§ **Work instruction A**:
Answer these questions from the methyl bromide passage:
(i) How heavy is methyl bromide compared with air?
(ii) Above what Ozone Depletion Potential must a chemical be designated a Class 1 substance under the Clean Air Act Amendments of 1990?
(iii) To whom did Edward Madigan send his letter?
§ **Work instruction B**: Reproduce everything in the methyl bromide passage from "Although methyl bromide" down to "and international commerce.".

Segment Start: Provided text

Despite its broad range of uses, methyl bromide had managed, until recently, to escape the kind of intensive public scrutiny being given to far less hazardous substances. Then, literally from out of the blue, this colorless, odorless fumigation gas, which is more than three times as heavy as air, was implicated as a threat to stratospheric ozone by the Montreal Protocol of the United Nations Environment Programme (UNEP).
Under the Clean Air Act Amendments of 1990, any chemical having an Ozone Depletion Potential, or ODP, higher than 0.2 must be designated as a Class 1 substance and ultimately phased out. When methyl bromide's ODP was set at 0.7, three environmental groups first petitioned, then sued the EPA to initiate a phaseout--actions that led to Reilly's order.
Although methyl bromide was a relative newcomer to the list of ozone-depleting chemicals, in all probability it would have been slated for "accelerated phaseout" by the end of 1995, along with chlorofluorocarbons (CFCs) and others, if it were not for the unique place it holds in American agriculture and international commerce.
Its status was perhaps best summed up in a letter sent last year by former Secretary of Agriculture Edward Madigan to domestic policy adviser Clayton Yeutter. "We believe the proposed action by EPA is premature," he wrote. "Further, methyl bromide is a very important chemical needed to sustain production and trade in agricultural commodities worldwide. It is the only broad-use fumigant approved for use in post-harvest pest control, food processing, agriculture, and public health; it is effective against a variety of pests and can be easily and economically applied to both small and large quantities of agricultural commodities. Its loss would virtually stop international movement of many agricultural commodities."

Segment End: Provided text
Segment Start: Data shown

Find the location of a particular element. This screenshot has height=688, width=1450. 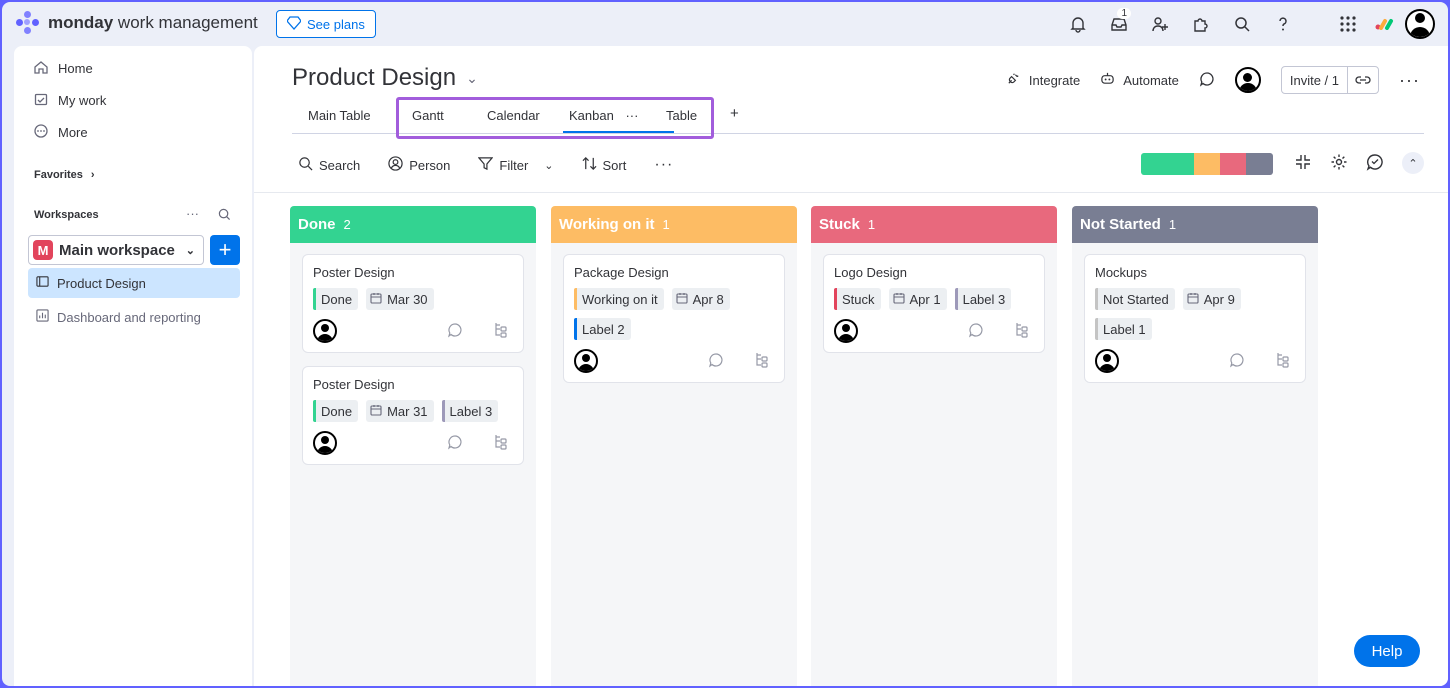

board-owner-avatar is located at coordinates (1248, 80).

Segment End: Data shown

§ **Answer area A**:
(i) More than three times as heavy as air.
(ii) 0.2.
(iii) Domestic policy adviser Clayton Yeutter.

§ **Answer area B**:
Although methyl bromide was a relative newcomer to the list of ozone-depleting chemicals, in all probability it would have been slated for "accelerated phaseout" by the end of 1995, along with chlorofluorocarbons (CFCs) and others, if it were not for the unique place it holds in American agriculture and international commerce.